Task:
Go to the line holding "Image resolution: width=1568" in the data below. Return it and each line after it through the last, exactly, and skip the pictures.

Stored items
BEGIN

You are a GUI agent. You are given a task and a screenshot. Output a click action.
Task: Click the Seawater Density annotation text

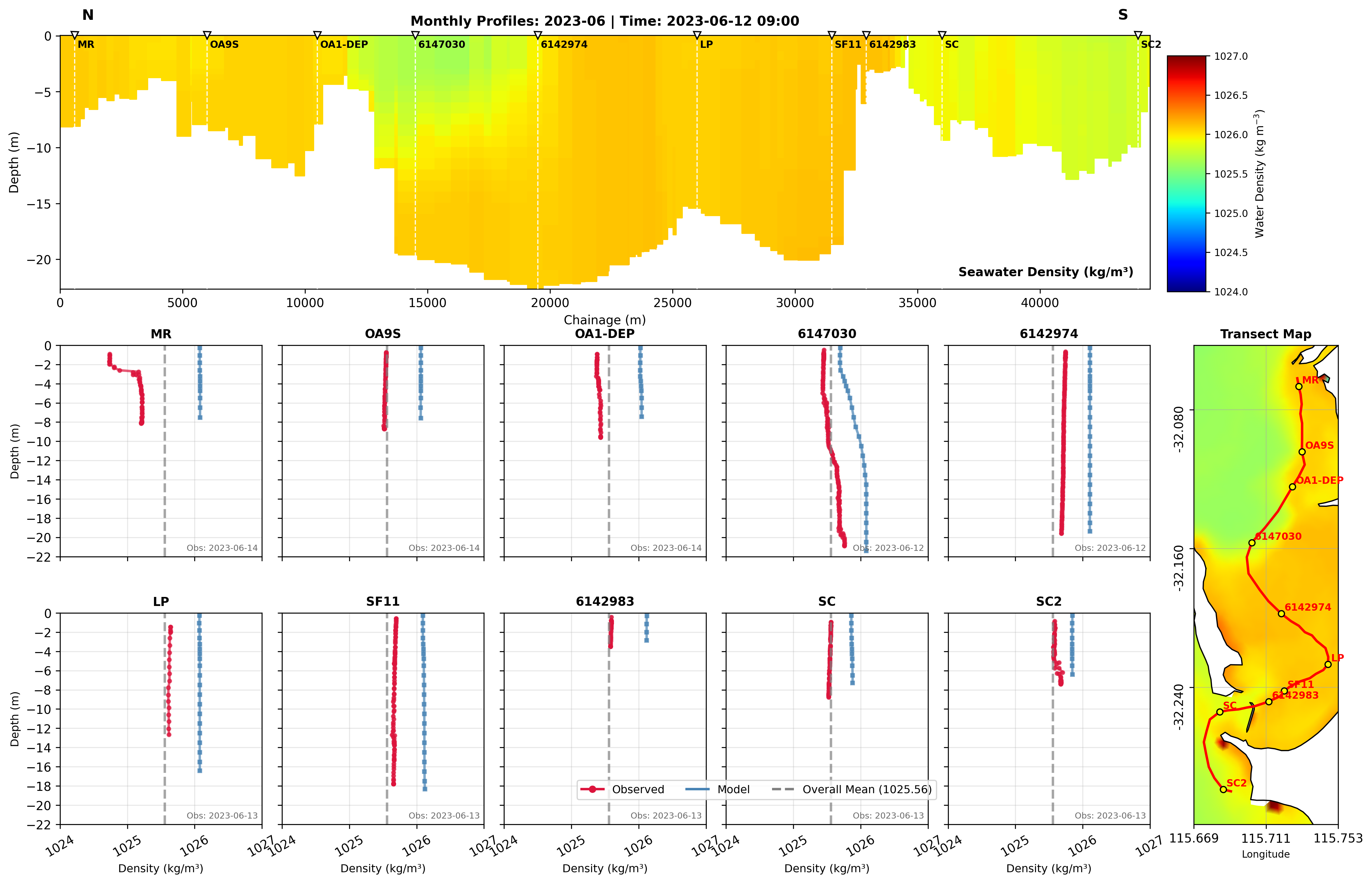click(1045, 272)
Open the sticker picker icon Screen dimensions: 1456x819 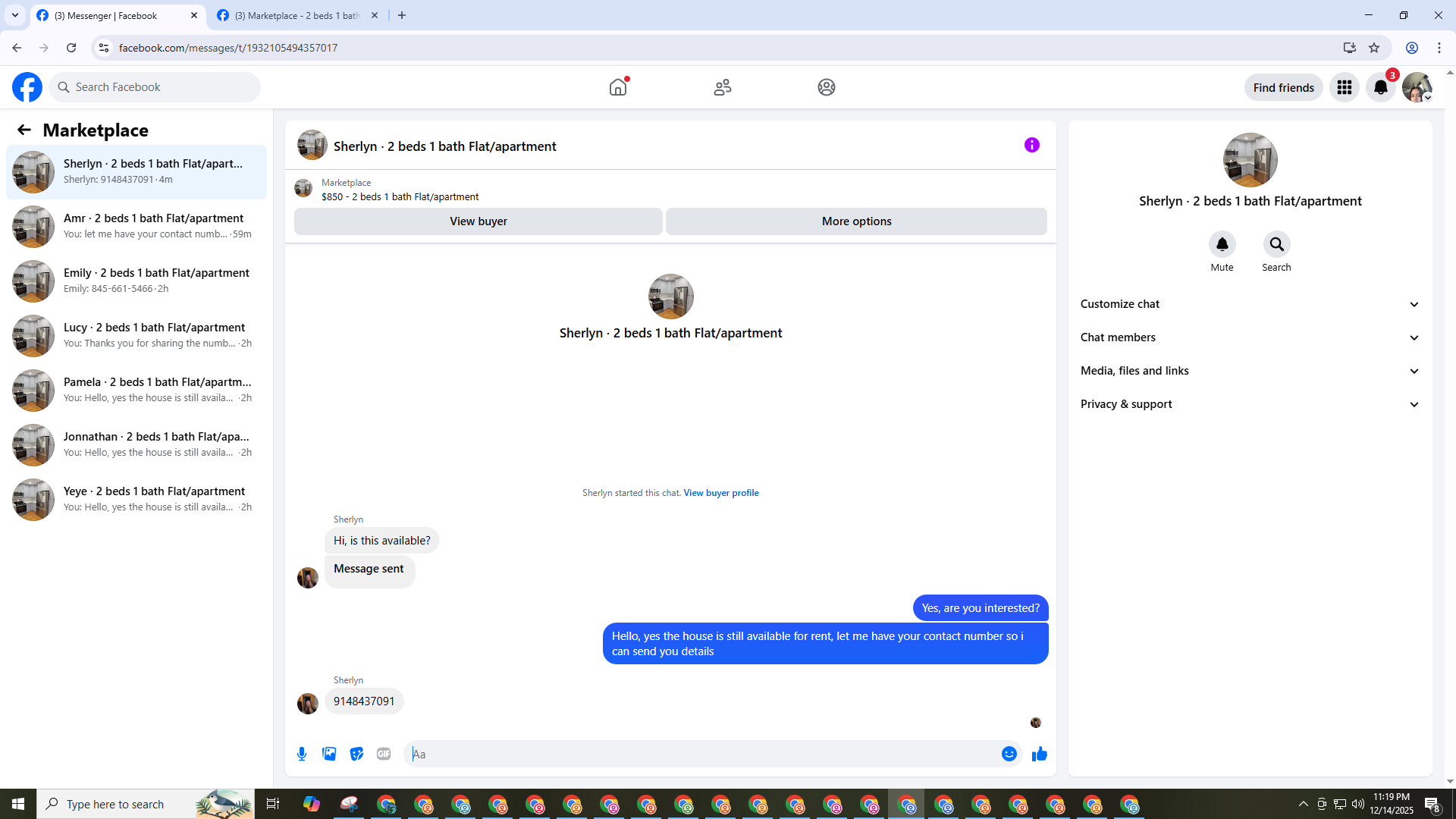pyautogui.click(x=356, y=754)
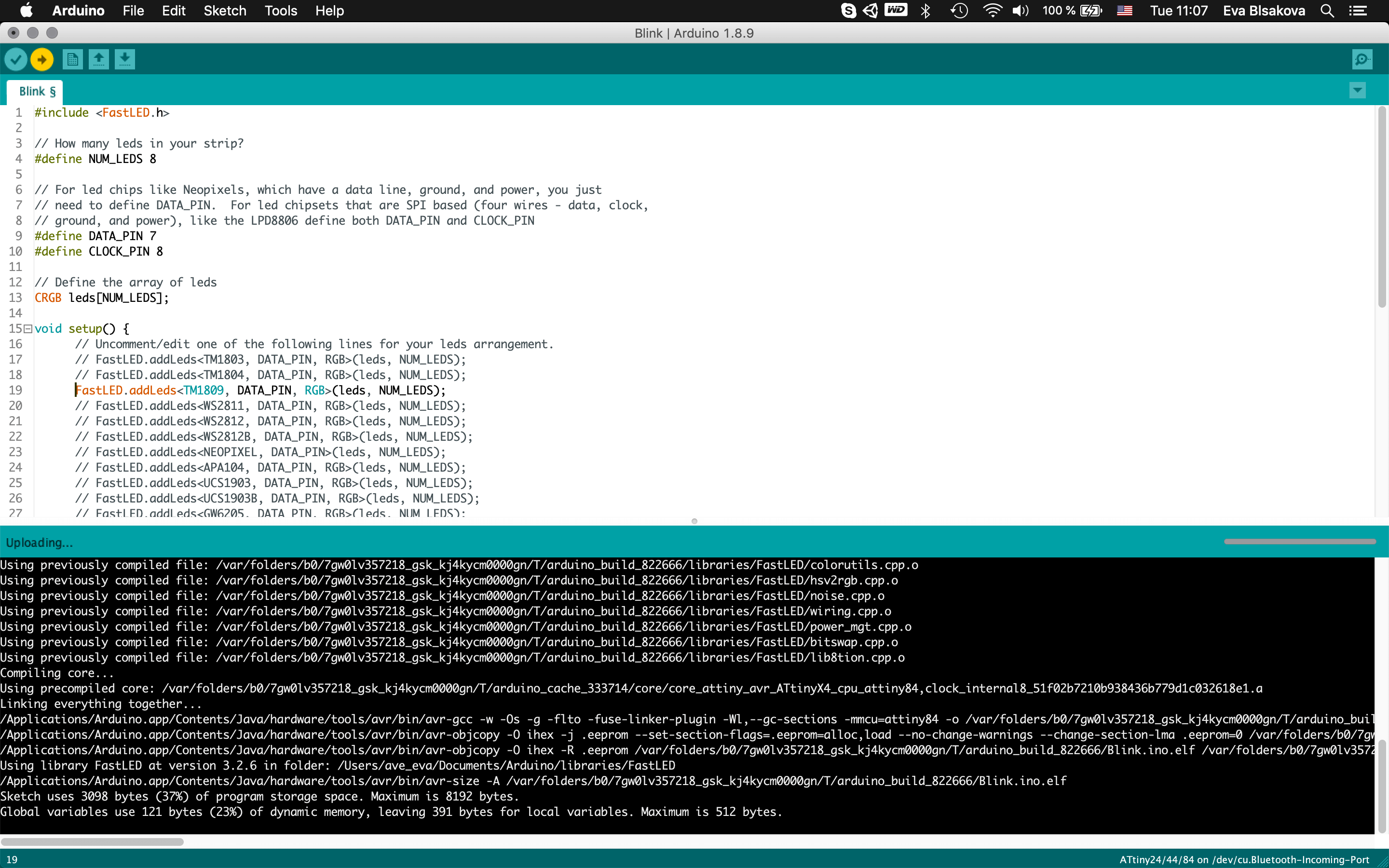
Task: Create a new sketch with New icon
Action: pos(72,59)
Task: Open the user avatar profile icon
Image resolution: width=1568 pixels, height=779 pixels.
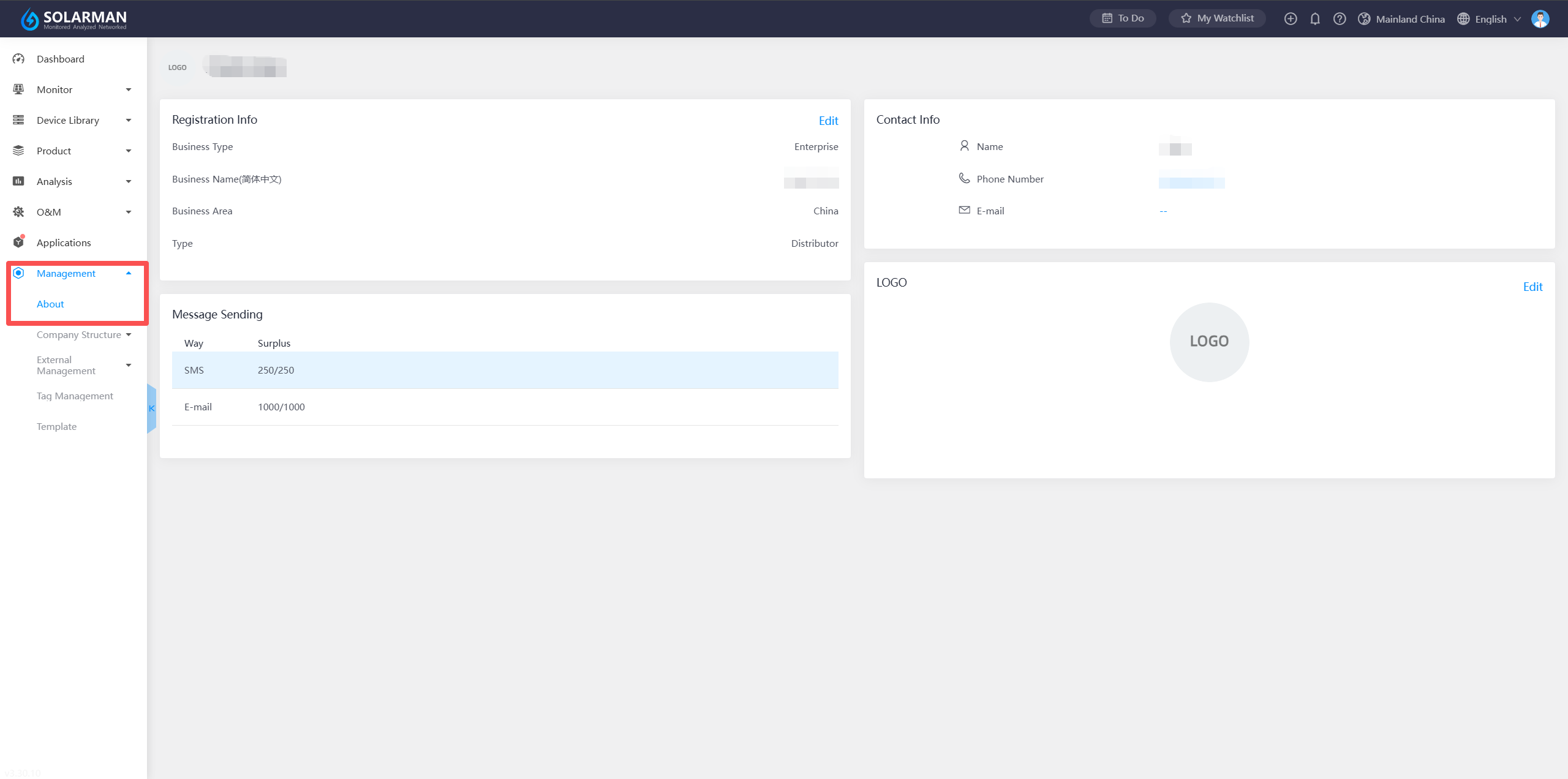Action: pyautogui.click(x=1540, y=19)
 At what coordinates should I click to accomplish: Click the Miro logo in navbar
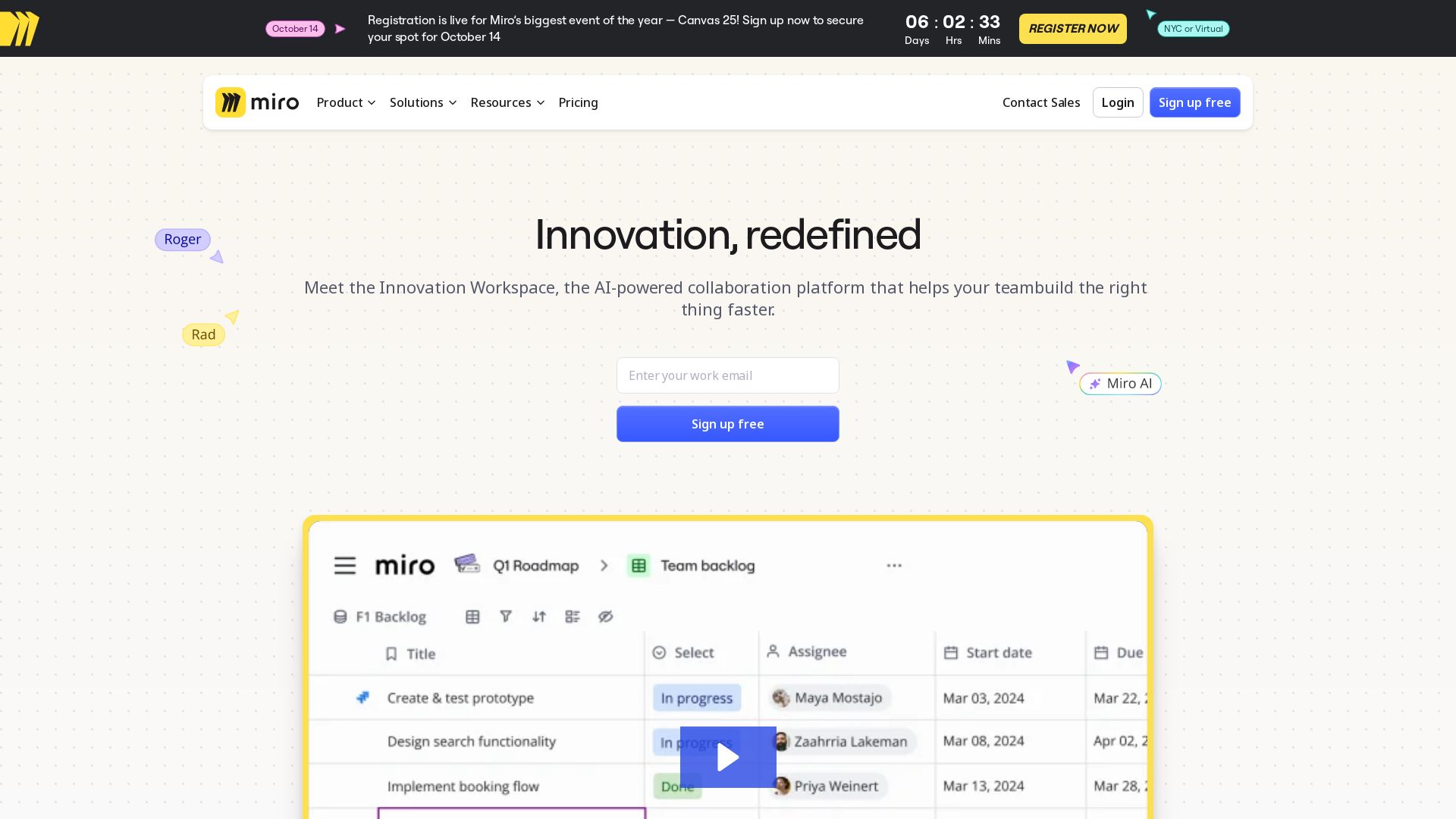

END

Solution to the problem:
Image resolution: width=1568 pixels, height=779 pixels.
Action: pyautogui.click(x=1540, y=19)
 At what coordinates should I click to accomplish: Click the Miro logo in navbar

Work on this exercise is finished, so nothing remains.